I am analyzing the motifs in a network with self-loops. I ran the clustering.motif function which identifies the motifs and the respective counts for each motif. Then, I looked at the clustering.motif_significance function and the full output also includes motifs and counts (along with zscores, sample counts and sample sd).

However, the lengths of the motif arrays produced by the functions are different, even though in the documentation it is written that the two functions produce the same motif output. Additionally, the counts array generated by clustering.motif_significance contains 0 values at the end, but I think those values correspond to motifs in a different part in the motif array (and should probably not be there if the motif occurs 0 times).

There, are also nan values in the zscores array, potentially caused by the self loops.

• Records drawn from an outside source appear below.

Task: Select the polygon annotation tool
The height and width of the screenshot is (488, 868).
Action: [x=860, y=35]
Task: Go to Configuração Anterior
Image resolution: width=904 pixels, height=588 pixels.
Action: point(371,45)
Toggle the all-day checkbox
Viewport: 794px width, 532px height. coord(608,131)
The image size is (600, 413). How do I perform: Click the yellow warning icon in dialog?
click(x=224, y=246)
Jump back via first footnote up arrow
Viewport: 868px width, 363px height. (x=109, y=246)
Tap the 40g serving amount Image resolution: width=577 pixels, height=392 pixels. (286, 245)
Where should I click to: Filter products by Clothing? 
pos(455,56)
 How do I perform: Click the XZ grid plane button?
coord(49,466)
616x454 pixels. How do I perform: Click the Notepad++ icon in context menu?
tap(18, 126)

In the example below, I added a short function that checks the isomorphism of the motifs generated by the two functions and at some points the indices of the isomorphic pairs do not coincide.

  1. Your exact graph-tool version: 2.58
  2. Your operating system: MacOS
  3. A minimal working example that shows the problem:
from graph_tool import all as gt

g = gt.random_graph(100, lambda: (5,5), self_loops=True)
motifs_1, counts_1 = gt.motifs(g, 3)
motifs_2, zscores, counts_2, s_counts, s_dev  = gt.motif_significance(g, 3, self_loops = True, full_output = True)

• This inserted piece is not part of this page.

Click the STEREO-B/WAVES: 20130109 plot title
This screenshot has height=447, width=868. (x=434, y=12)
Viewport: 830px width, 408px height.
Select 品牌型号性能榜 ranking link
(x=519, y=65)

#Print motif lengths and counts
print(f"Motif_1 array length: {len(motifs_1)}")
print(f"Motif_2 array length: {len(motifs_2)}")

#Print Z-Scores

#Graph with index 18 is different in the two motif arrays but the count is the same

gt.graph_draw(motifs_1[18],  vertex_font_size=12,  edge_pen_width=1.5,
               output_size=(1000, 1000),  vertex_color="black",
               edge_font_size=10, edge_text_color="red")

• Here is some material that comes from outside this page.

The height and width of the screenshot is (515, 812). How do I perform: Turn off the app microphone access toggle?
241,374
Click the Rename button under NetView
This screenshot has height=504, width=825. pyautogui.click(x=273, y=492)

gt.graph_draw(motifs_2[18],  vertex_font_size=12,  edge_pen_width=1.5,
               output_size=(1000, 1000),  vertex_color="black",
               edge_font_size=10, edge_text_color="red")

# Initialize a list to store isomorphic pairs
isomorphic_pairs = []

# Iterate through the graphs in motifs_array1
for index, graph in enumerate(motifs_1):
    # Iterate through the graphs in motifs_1
    for s_index, s_graph in enumerate(motifs_2):
        # Check if the current graph in motifs_array2 is isomorphic to the current graph in motifs_1
        if gt.isomorphism(graph, s_graph):
            isomorphic_pairs.append((index, s_index))

# Print the isomorphic pairs
if isomorphic_pairs:
    for motif_index, s_index in isomorphic_pairs:
        print(f"motif_1 index: {motif_index}, motif_2 index: {s_index}")
    print("No isomorphic pairs found.")


Thank you for the bug report. Please open an issue at https://graph-tool.skewed.de/issues so this can be tracked properly.

Thank you! I opened an issue on GitLab.

Writing here the issue for reference: Potential bug in the clustering.motif_significance function (#772) · Issues · Tiago Peixoto / graph-tool · GitLab


I also found something else connected to self loops and isomorphism. I was working some of the motifs trying to figure out why they appear multiple times, when I realized the isomorphism identifies different graphs with self loops as isomorphic. Here is an example of two such graphs:

g1 = Graph(directed=True)
g1.add_edge(0, 1)  
g1.add_edge(1, 2)  
g1.add_edge(0, 0)  
g1.add_edge(2, 2) 
g1.add_edge(1, 1)  

g2 = Graph(directed=True)
g2.add_edge(0, 1)  
g2.add_edge(1, 2)  
g2.add_edge(2, 0)  
g2.add_edge(0, 2)  
g2.add_edge(1, 1)  


In the first graph nodes 0 and 2 are not connected, but it still appears isomorphic to the graph where 0 and 2 are connected. Maybe that is part of the reason why some motifs appear multiple times?


Yes, this could be related. It looks like self-loops are being ignored. It should be an easy fix. I’ll look into it.